The Kv7 current also regulated the onset firing pattern during the ramp stimuli, preventing regular firing below ∼9 Hz. The changes in firing pattern caused by Kv7 may have implications for rate coding by a population of pyramidal neurons. According to some models, irregular firing with minimal synchronization is most ideal for rate coding, because this firing pattern allows the population rate to follow rapid changes in input (Mazurek and Shadlen 2002; Shadlen and Newsome 1998). In this case, Kv7 channels may improve rate coding when the average firing rate is low, by causing a more irregular firing pattern. However, this benefit may be lost at higher rates at which Kv7 allows regular firing.

Our data showed that the Kv7 current regulates firing of pyramidal neurons in response to inputs of relatively long duration, as seen with current steps and ramps.
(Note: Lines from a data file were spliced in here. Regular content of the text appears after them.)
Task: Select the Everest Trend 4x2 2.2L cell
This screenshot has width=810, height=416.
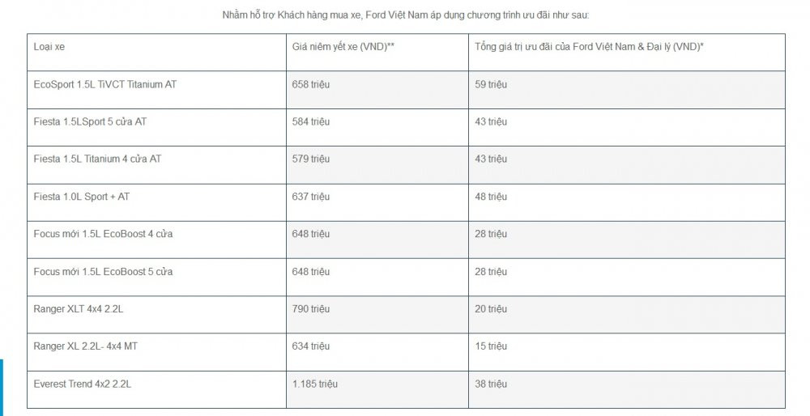Action: (x=83, y=384)
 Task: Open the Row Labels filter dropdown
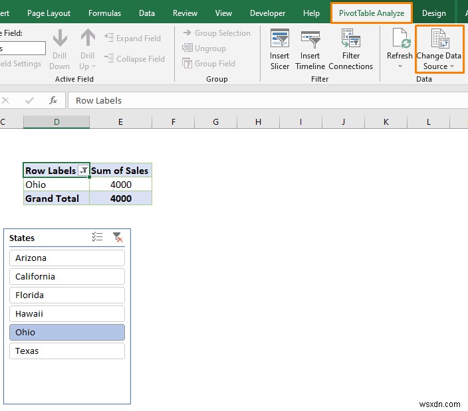tap(83, 171)
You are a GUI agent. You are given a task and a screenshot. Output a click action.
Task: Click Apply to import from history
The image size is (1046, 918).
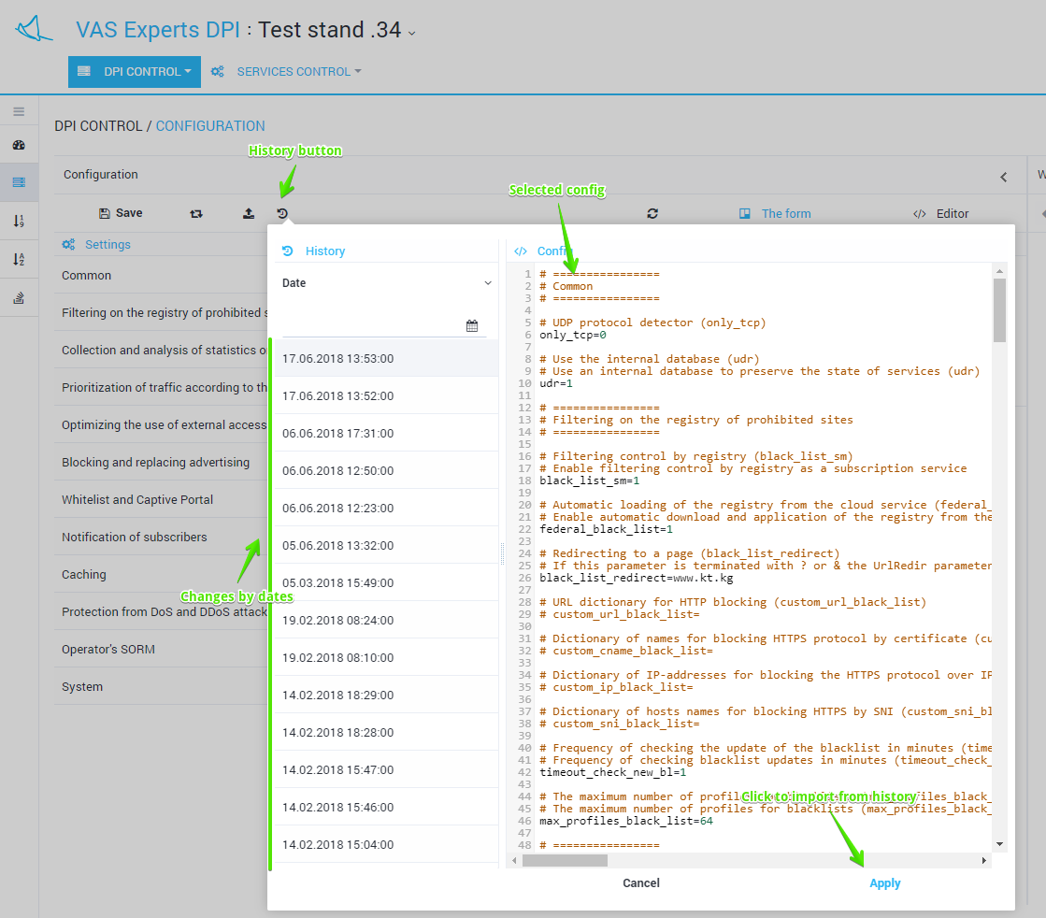[884, 883]
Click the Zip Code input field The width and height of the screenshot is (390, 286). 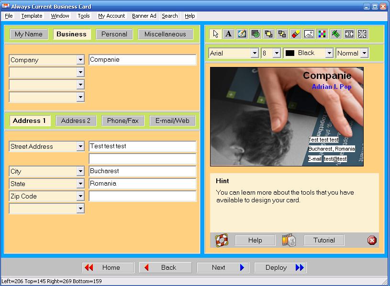pos(143,196)
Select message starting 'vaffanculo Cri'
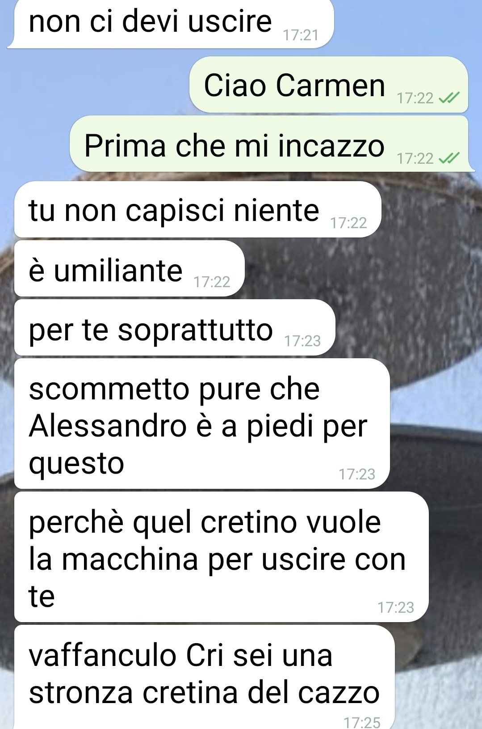The image size is (482, 729). point(204,677)
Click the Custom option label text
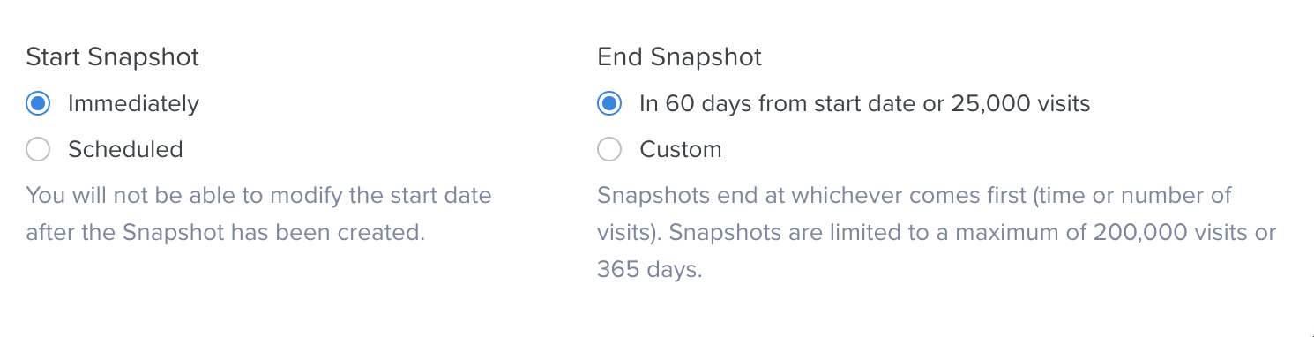Image resolution: width=1314 pixels, height=337 pixels. coord(681,150)
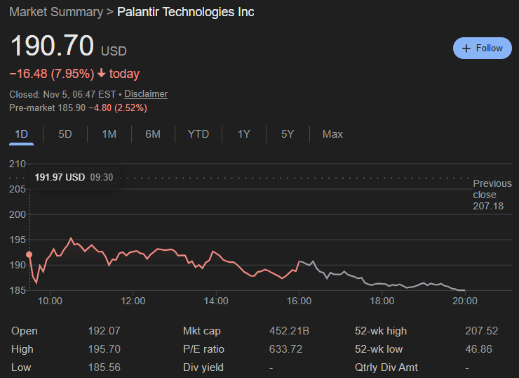
Task: Click the red marker dot at chart start
Action: (x=29, y=255)
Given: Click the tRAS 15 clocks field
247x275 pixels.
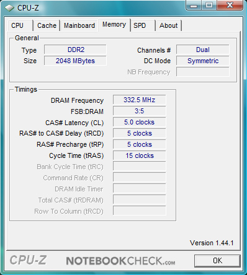Looking at the screenshot, I should click(140, 155).
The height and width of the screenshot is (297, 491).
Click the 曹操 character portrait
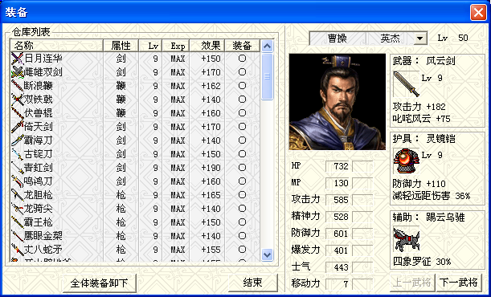[x=338, y=102]
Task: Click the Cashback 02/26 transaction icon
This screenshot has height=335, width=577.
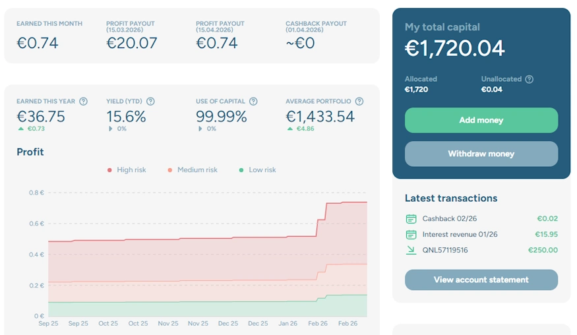Action: click(x=411, y=219)
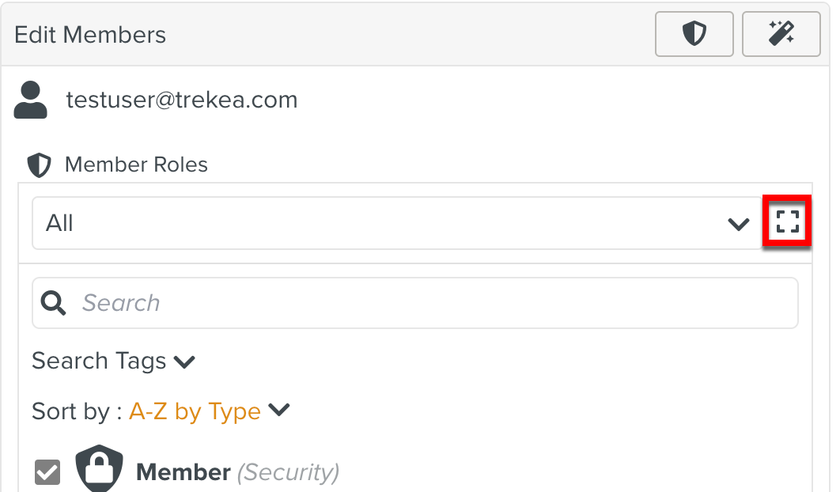Click the Member security lock badge icon
Viewport: 840px width, 492px height.
[x=99, y=470]
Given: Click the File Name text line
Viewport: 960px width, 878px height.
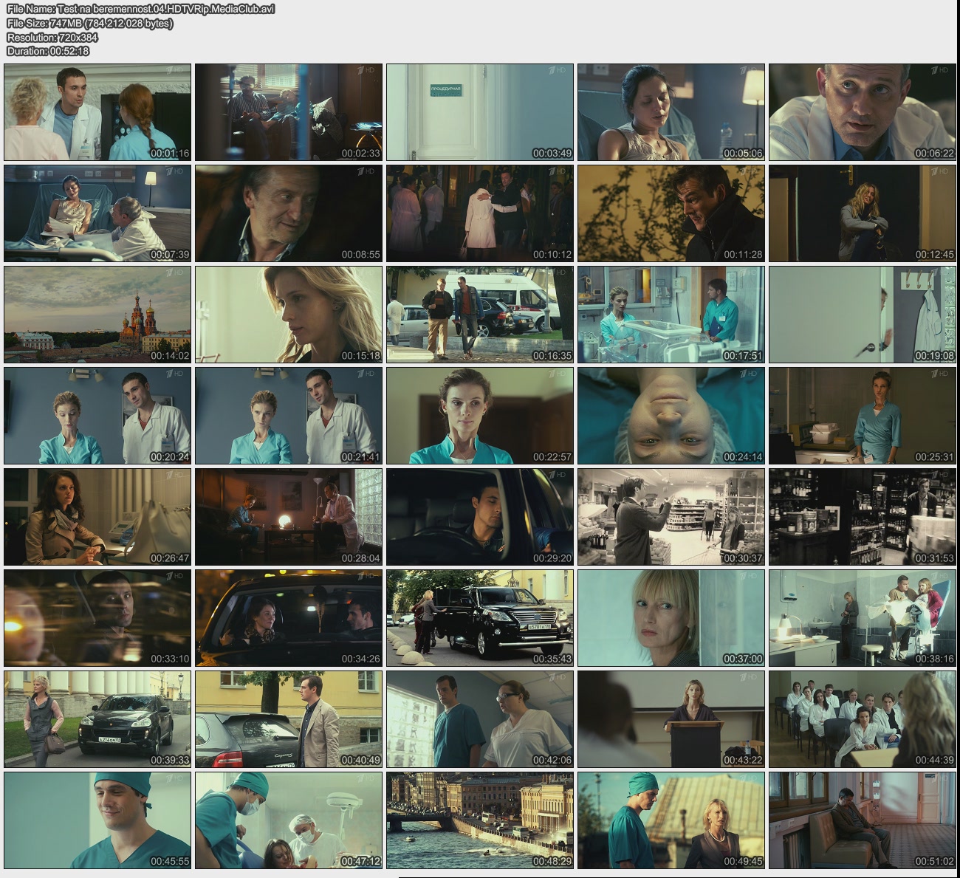Looking at the screenshot, I should pyautogui.click(x=140, y=10).
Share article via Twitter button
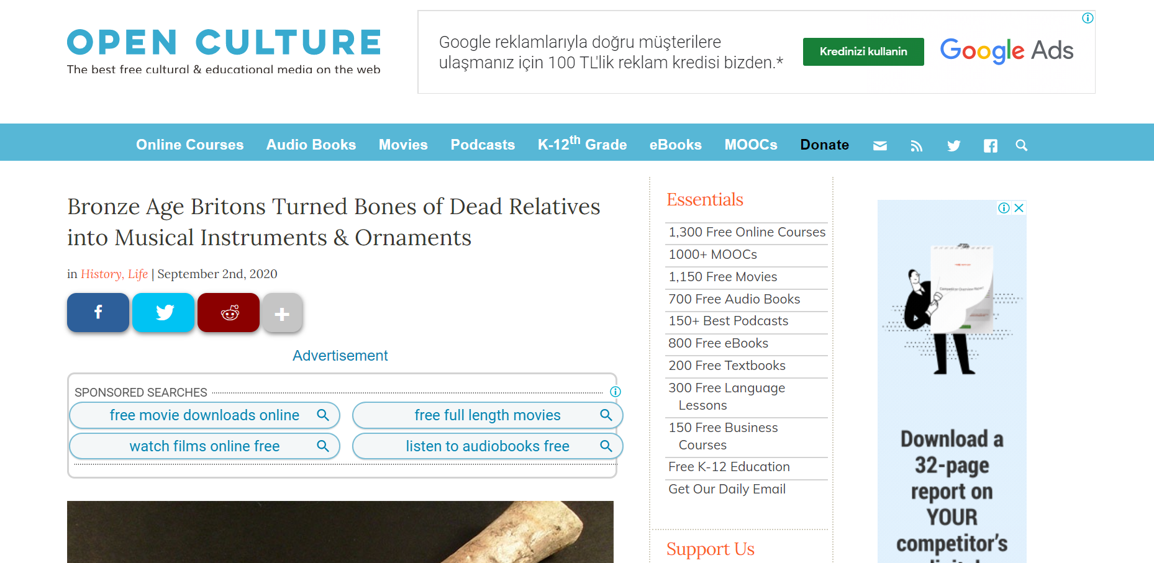 click(163, 313)

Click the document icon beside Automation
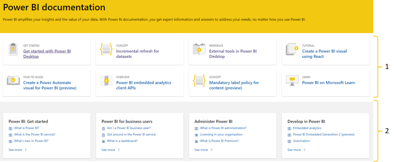click(289, 141)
However, the slow activation kinetics of Kv7 channels suggest that responses to higher frequency input components might not be affected. Thus the Kv7 current may make cortical pyramidal neurons more selective for rapid input fluctuations, consistent with previous, largely modeling-based studies of M current in hippocampal pyramidal cells (Prescott et al. 2006; Prescott and Sejnowski 2008). To test this hypothesis, we measured the gain-frequency relationship of layer II/III pyramidal neurons by noise stimulation and correlation analysis (Higgs and Spain 2009). These data quantify the linear modulation of the time-varying spike probability by each frequency component of the noise, providing a measure of the sensitivity to sine wave current of different frequencies in the presence of the applied noise background. We found that, for a given mean firing rate, XE-991 increased gain at frequencies below 10 Hz but had little effect at higher frequencies. Thus the Kv7 current appears to increase the relative sensitivity, or selectivity, for higher frequency components of the synaptic input.

In conclusion, we found that Kv7 currents contribute to outward current in layer II/III pyramidal neurons, have slow activation kinetics, and are activated at more hyperpolarized potentials than other major components of voltage-gated K⁺ current and subthreshold to AP threshold. As a result, Kv7 channels regulate rheobase, theta-frequency oscillations near threshold voltages, and ISIs during repetitive firing. These effects are most pronounced for low-frequency inputs; thus Kv7 channels serve to bias cell responses toward higher frequency inputs. These findings may partially mediate actions of Kv7 blockers as cognitive enhancers (Aiken et al. 1996; Cook et al. 1990; Schnee and Brown 1998; Wang et al. 1998).

GRANTS

This work was funded by National Institute of Neurological Disorders and Stroke Grant NS044163 (to R. C. Foehring) and a Veterans Affairs Merit Award and Veterans Affairs Epilepsy Center of Excellence (to W. J. Spain).

DISCLOSURES

No conflicts of interest, financial or otherwise, are declared by the author(s).